A raised garden bed offers an alternative to planting vegetables directly into the ground. This type of garden bed works especially well for small garden spaces, because raised beds aren't large and allow for close planting. But raised beds come with some drawbacks that affect plant health and convenience. With a closer look at raised gardens, you can decide if building one in your backyard will work for your family.
A raised garden bed creates a defined garden space that often looks better than a traditional garden. The edges are straight, with boards or decorative bricks to create the boundaries. The raised beds give the garden space a sense of organization. Because the beds are typically smaller, you can plant similar items together to keep it neat and orderly.
A raised garden gives you more control over the growing conditions than a traditional garden. Because the sides are higher than ground level, you add your own soil. If the soil on your property isn't ideal -- rocky, heavy with clay or the wrong pH -- the raised bed offers better growing conditions. A raised bed usually drains better than a garden at ground level.
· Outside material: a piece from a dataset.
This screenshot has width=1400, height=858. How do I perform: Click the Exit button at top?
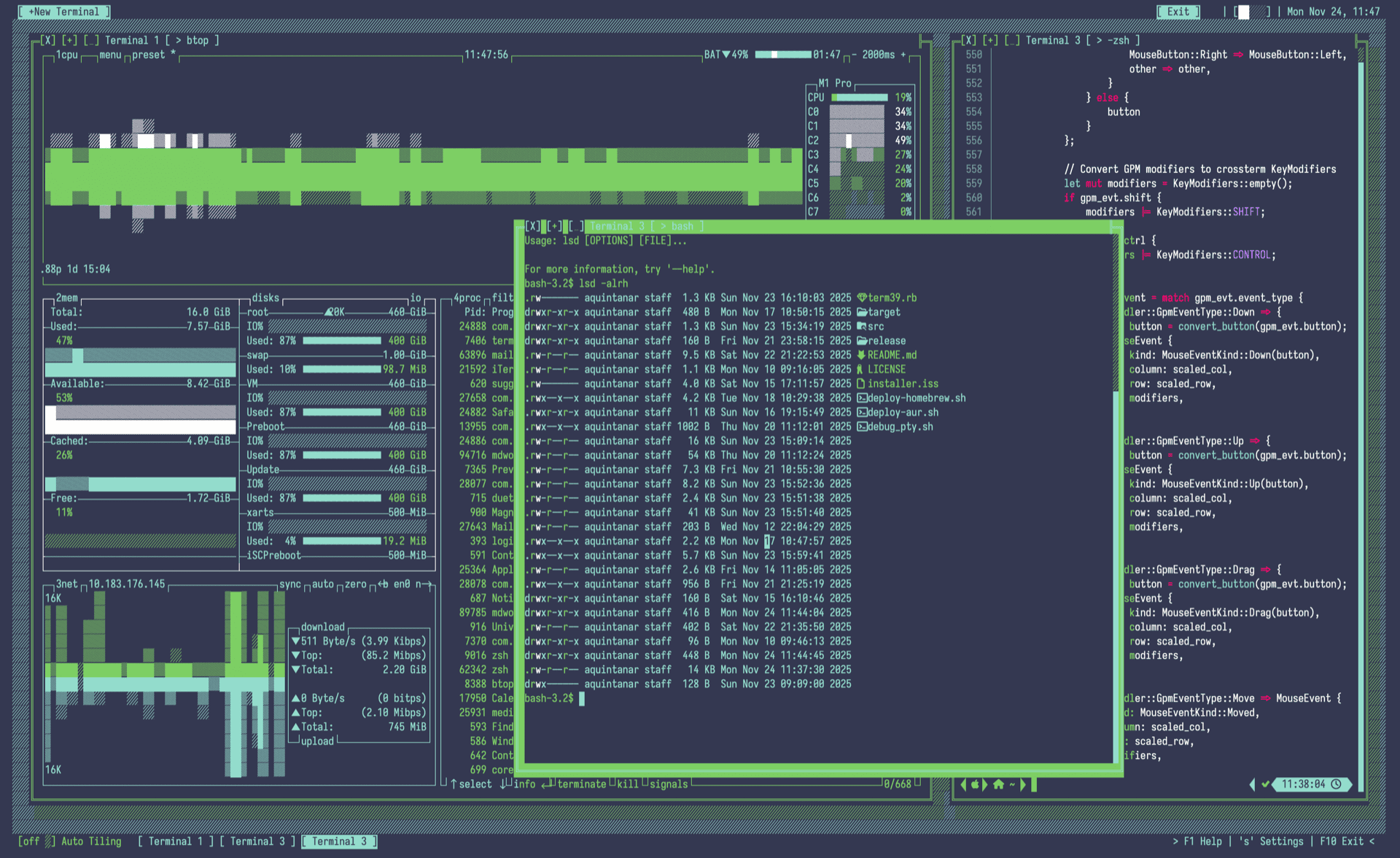pos(1178,12)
You may notice fewer weeds because the bed edges keep unwanted plants out.
Raising the garden bed higher provides easier access to the produce you grow. Even raising the bed 12 inches off the ground means you don't have to bend over quite as much to harvest. A higher raised bed makes it easier to grab the vegetables. Raised beds are just the right height for your little garden helpers. This type of garden bed is often smaller in size -- typically only 4 feet across. You can easily walk around the bed and reach everything you planted without stepping inside the garden.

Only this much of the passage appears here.